Interestingly, there are no stipulations in the Equity handbook / rule book about what makes a production a musical, or any other associated regulations apart from pay, dance captains, the distribution of musical material, and stage management numbers. There is no rule against asking an actor to perform a song or dance in a production not “billed” as a musical. In fact, there is no rule requiring producers and directors to officially “bill” a show as a musical – though perhaps in many cases that official status comes up in individual contract negotiations, such as an actor’s contractual pay for the show?

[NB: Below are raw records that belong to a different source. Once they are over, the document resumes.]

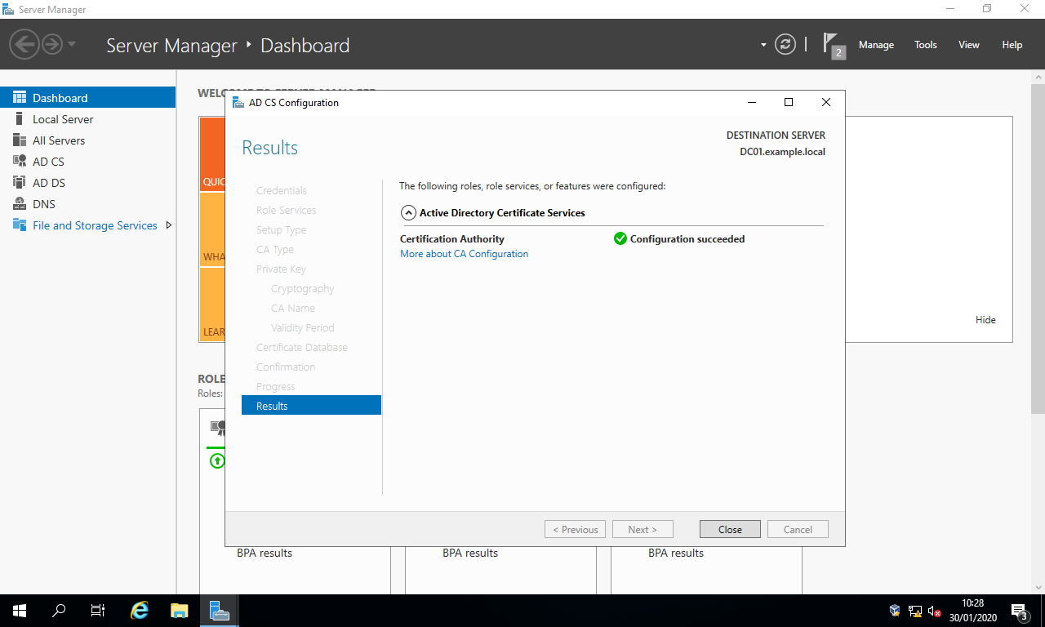Screen dimensions: 1045x627
Task: Open File Explorer from the taskbar
Action: 180,610
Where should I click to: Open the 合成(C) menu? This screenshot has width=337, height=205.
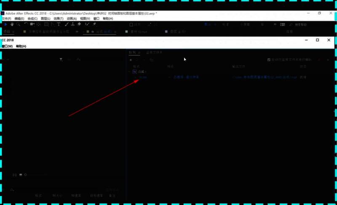32,19

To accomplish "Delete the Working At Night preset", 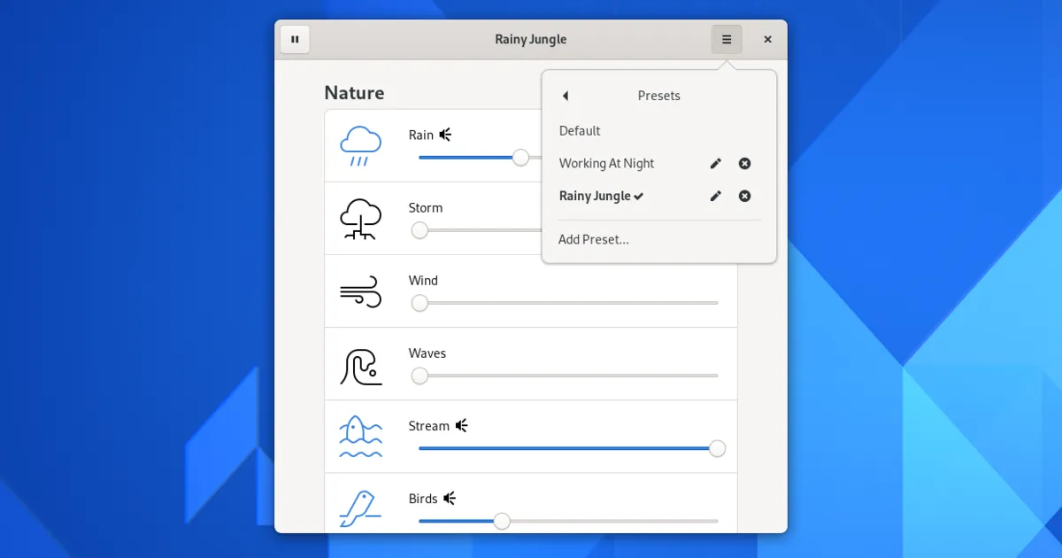I will (745, 164).
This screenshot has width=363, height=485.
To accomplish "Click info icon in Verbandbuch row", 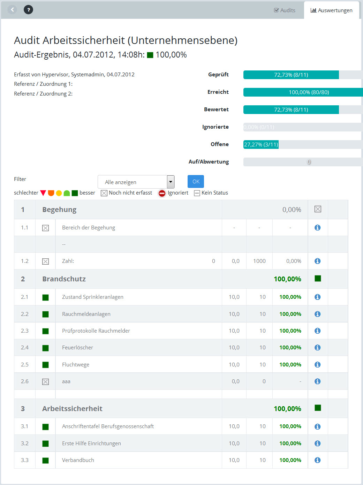I will click(317, 460).
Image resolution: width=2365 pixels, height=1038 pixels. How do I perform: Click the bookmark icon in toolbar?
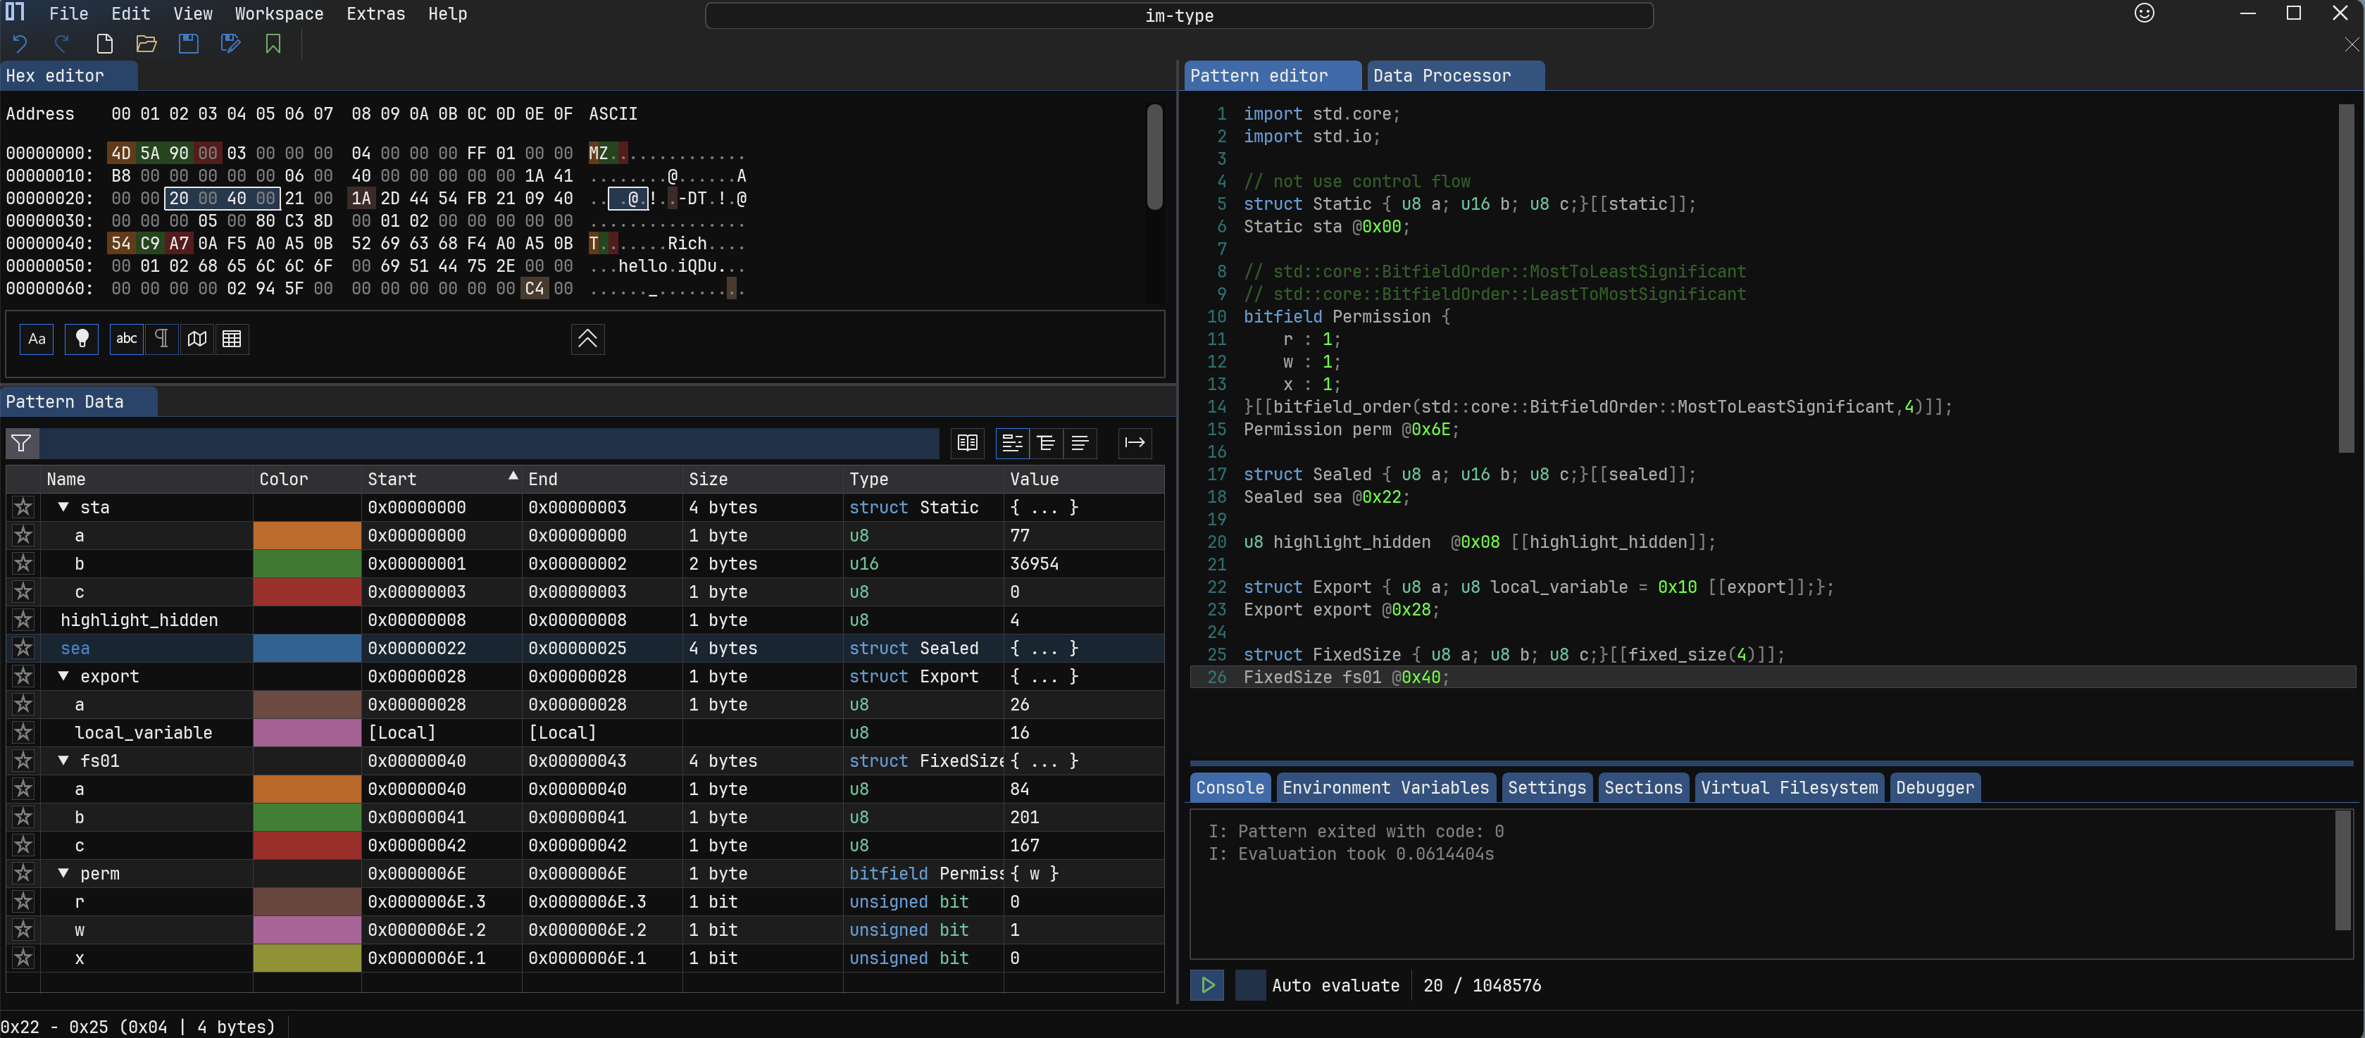273,44
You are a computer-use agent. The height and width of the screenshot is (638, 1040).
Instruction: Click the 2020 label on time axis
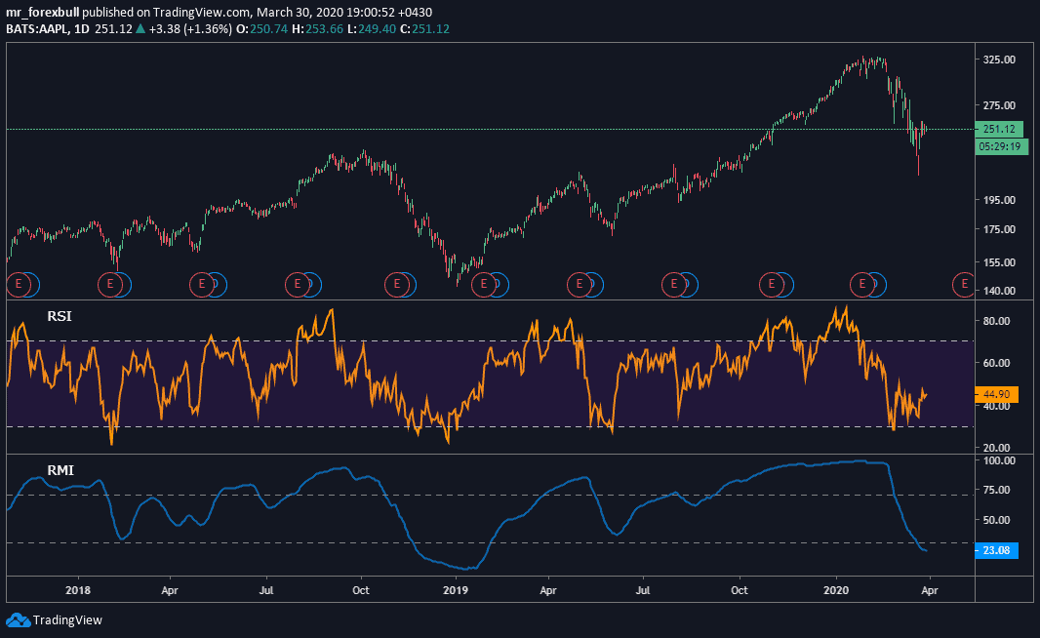[x=837, y=590]
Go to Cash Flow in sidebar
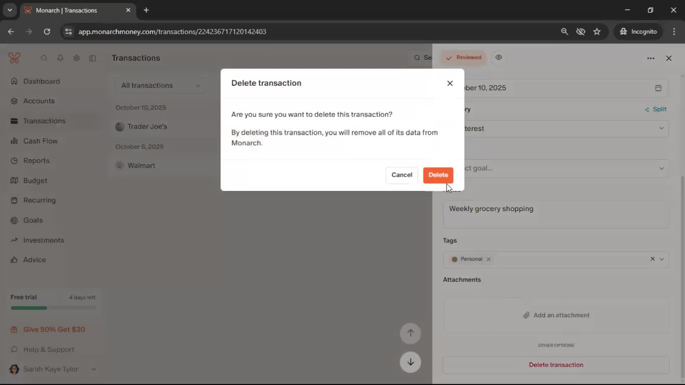Image resolution: width=685 pixels, height=385 pixels. click(x=40, y=141)
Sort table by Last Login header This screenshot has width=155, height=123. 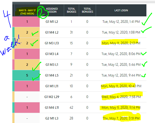121,10
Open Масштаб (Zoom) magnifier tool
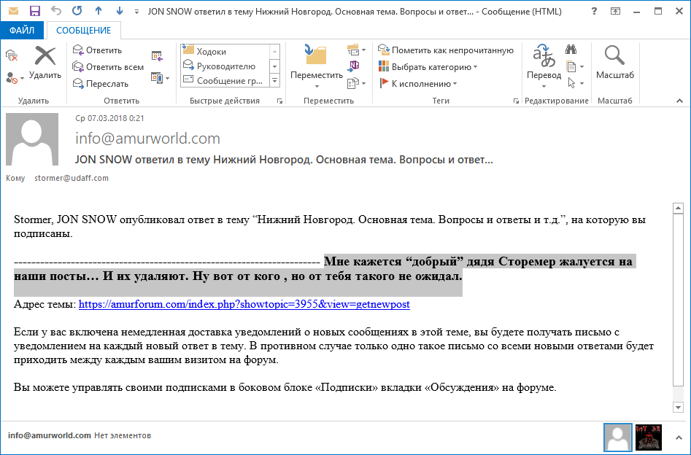The image size is (691, 455). 614,62
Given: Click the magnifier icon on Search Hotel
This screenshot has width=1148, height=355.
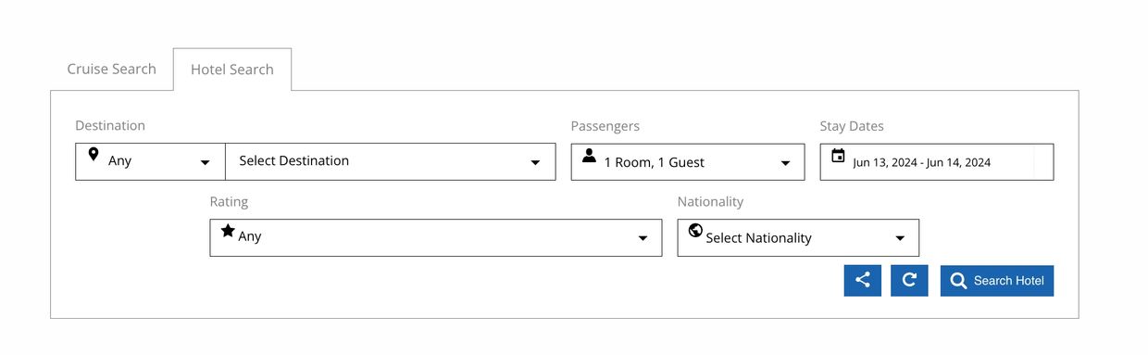Looking at the screenshot, I should [x=958, y=281].
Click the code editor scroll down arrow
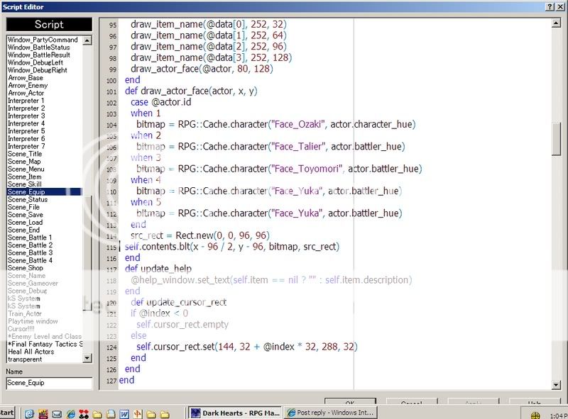The height and width of the screenshot is (419, 568). (557, 384)
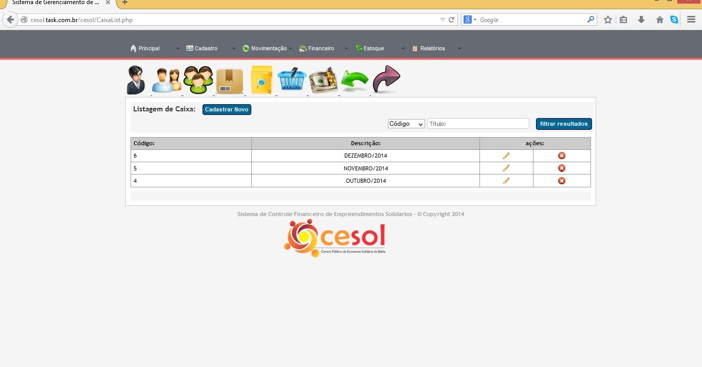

Because the next piece of the puzzle is pay. Under an Equity contract, actors and stage managers are paid more for a musical. This is due to the implication that a musical is more work, both for the performers and the design and production team. Even if the show is not highly technically or physically challenging, the fact that actors and stage managers must learn and schedule music and dance in addition to lines and staging means that everyone is doing more than they would on a straight play production. However, what happens if actors are contracted under a straight play salary, but the presence of musical performance in the piece evolves, and grows over time? What if significant rehearsal time begins to be devoted towards music direction and choreography (even if these roles are filled by the stage director)? The actors and stage managers are still doing more work. They may even argue that they are doing as much work (or even more?) as they would on a production specified as a musical. But, without the benefits of increased contractual pay.

Once the musical, in which the cast played all their own instruments in addition to singing and acting straight scenes.

Once the musical, in which the cast played all their own instruments in addition to singing and acting straight scenes.

Is it worth investigating a standardization of the definitions of musical theatre? Perhaps this would help with contract negotiation, but when it comes down to it, theatre will always suffer from a rigid enforcement of definitions of its expression. It is a form that is meant to be fluid and flexible, and it thrives on experimentation. Just imagine being in a rehearsal room trying to solve a transition or other important moment in a piece, the director having the clear impulse that the moment needs song, and having a voice in the room stifle that impulse because “we’re not doing a musical.” And given that musicals are contractually more expensive, think of the kinds of plays (Lipitones, for example), that theatre companies may refuse to program because of the factor of increased cost.

Perhaps this is why the theatre has avoided making these distinctions up to this point. Not only will the process be hairy and beg exception, but the result could have very negative consequences as well. I think perhaps it’s best that we continue to live with the grey areas between forms, and address complications that arise on a case-by-case basis.

In the mean time, I am really looking forward to seeing how the musical elements play out in The Colored Museum!